Of the two possibilities:
a) there are no ETIs
b) there are ETIs
there is some evidence that leads us toward "a", and some that leads toward "b", but neither has any particularly compelling evidence, so the best we can do is to say, "we don't know".

Now, personally, when I examine the evidence, I think that there being some ETIs in the universe, even in our galaxy, is more likely than not, but I don't find that conclusion to be all that solid, and would not be all that surprised if there were none. That is, I think the evidence leans toward "b", but not particularly strongly.
Joe may be more in the middle than me, which I think is an entirely reasonable position. Others look at the evidence and think it leans more toward "a", which I again consider to be quite reasonable. Those, however, who say that "a" is assured are, in my opinion, fooling themselves, and so far have failed to make a strong case.

As to amb, I'm still not sure where he sits, as sometimes he seems to say that "a" is almost certain, whereas other times he says that "b" is true, but the number of ETIs is certainly very small. I have none of that certainty, I wouldn't be surprised if there were a great many ETIs, nor if there were very very few of them.
 
We have had radio/television/ astronomy signals for around 60 years now, that's a radius of 60 light years in which there are dozens of sun like stars to receive these signals, even in their weakened state a highly evolved civilization would be able to pick them up as would we with the giant radio radar discs that exist around the world that are capable of picking up a signal from a pulsar 100 light years away, yet all there is is silence both ways.

OH FOR ****'S SAKE, are you deliberately being daft?
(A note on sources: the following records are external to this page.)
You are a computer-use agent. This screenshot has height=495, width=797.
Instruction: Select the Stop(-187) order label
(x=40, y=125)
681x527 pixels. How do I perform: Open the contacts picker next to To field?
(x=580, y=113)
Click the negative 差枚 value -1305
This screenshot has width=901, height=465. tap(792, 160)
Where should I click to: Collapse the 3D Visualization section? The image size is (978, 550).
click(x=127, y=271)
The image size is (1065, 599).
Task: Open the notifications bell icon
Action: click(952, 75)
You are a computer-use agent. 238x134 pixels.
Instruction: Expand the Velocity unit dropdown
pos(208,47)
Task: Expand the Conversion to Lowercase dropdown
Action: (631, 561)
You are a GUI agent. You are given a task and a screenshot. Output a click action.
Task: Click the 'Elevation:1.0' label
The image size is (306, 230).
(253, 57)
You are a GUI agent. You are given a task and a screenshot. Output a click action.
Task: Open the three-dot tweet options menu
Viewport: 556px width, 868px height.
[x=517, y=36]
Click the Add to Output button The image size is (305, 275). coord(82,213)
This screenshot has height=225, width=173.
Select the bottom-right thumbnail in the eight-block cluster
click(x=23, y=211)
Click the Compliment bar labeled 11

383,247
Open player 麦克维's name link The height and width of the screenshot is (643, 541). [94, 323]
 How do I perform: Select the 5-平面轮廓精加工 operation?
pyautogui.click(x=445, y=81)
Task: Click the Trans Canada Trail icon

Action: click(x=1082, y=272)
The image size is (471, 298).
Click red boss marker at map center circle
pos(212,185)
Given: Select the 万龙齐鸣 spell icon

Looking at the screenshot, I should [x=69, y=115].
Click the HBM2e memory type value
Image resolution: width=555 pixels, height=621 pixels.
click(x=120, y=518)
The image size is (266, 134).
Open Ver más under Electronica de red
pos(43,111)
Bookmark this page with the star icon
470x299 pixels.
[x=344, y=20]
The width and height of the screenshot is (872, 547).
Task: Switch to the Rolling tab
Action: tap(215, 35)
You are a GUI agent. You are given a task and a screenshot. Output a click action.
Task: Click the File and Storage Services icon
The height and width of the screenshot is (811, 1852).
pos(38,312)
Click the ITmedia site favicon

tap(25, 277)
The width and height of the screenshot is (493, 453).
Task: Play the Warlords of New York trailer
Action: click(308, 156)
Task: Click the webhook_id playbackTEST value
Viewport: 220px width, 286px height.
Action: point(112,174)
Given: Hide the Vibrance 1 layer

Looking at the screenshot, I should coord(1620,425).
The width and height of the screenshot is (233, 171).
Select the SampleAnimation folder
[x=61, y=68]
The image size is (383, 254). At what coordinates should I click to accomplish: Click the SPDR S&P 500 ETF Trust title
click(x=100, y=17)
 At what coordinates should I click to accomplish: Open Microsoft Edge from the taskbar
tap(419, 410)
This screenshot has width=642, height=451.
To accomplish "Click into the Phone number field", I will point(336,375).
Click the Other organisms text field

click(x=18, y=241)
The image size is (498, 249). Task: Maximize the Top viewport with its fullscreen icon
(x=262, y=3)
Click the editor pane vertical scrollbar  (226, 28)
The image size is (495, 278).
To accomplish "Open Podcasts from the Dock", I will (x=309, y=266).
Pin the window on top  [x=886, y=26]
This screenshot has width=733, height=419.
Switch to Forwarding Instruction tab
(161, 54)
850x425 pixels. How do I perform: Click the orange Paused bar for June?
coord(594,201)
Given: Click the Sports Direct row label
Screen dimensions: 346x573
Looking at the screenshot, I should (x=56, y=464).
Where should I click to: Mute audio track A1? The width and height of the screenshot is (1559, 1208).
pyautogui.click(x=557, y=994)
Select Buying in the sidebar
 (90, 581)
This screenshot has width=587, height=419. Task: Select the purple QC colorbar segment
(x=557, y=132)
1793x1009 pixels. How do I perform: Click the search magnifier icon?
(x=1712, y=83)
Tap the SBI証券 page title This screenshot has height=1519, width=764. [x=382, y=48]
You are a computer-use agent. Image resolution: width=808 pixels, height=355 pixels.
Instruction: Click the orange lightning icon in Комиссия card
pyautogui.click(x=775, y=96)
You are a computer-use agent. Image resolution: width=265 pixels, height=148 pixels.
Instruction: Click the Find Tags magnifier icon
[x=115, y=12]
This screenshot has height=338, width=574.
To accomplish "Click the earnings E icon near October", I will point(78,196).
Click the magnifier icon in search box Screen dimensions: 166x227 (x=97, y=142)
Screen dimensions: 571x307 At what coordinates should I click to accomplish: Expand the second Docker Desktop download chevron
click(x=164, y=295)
This has been addressed NUMEROUS times, and Robo just quoted the specific post. Even with an Aericibo array on A. Centaruri, our civilization is UNDETECTABLE. That's only a measly 4 light years away! Pulsars and stars are totally different... *sigh* It's like arguing wiht a creationist, same old tired canards repeated over and over again. I can see why Joe would accuse you of that mentality.

By the way, I used to think that anyone wihtin 60 light years could detect us, but then that nasty inverse square law showed me the folly of that train of thought and I had to re-evaluate it. Why have you not done so in the faceof physics?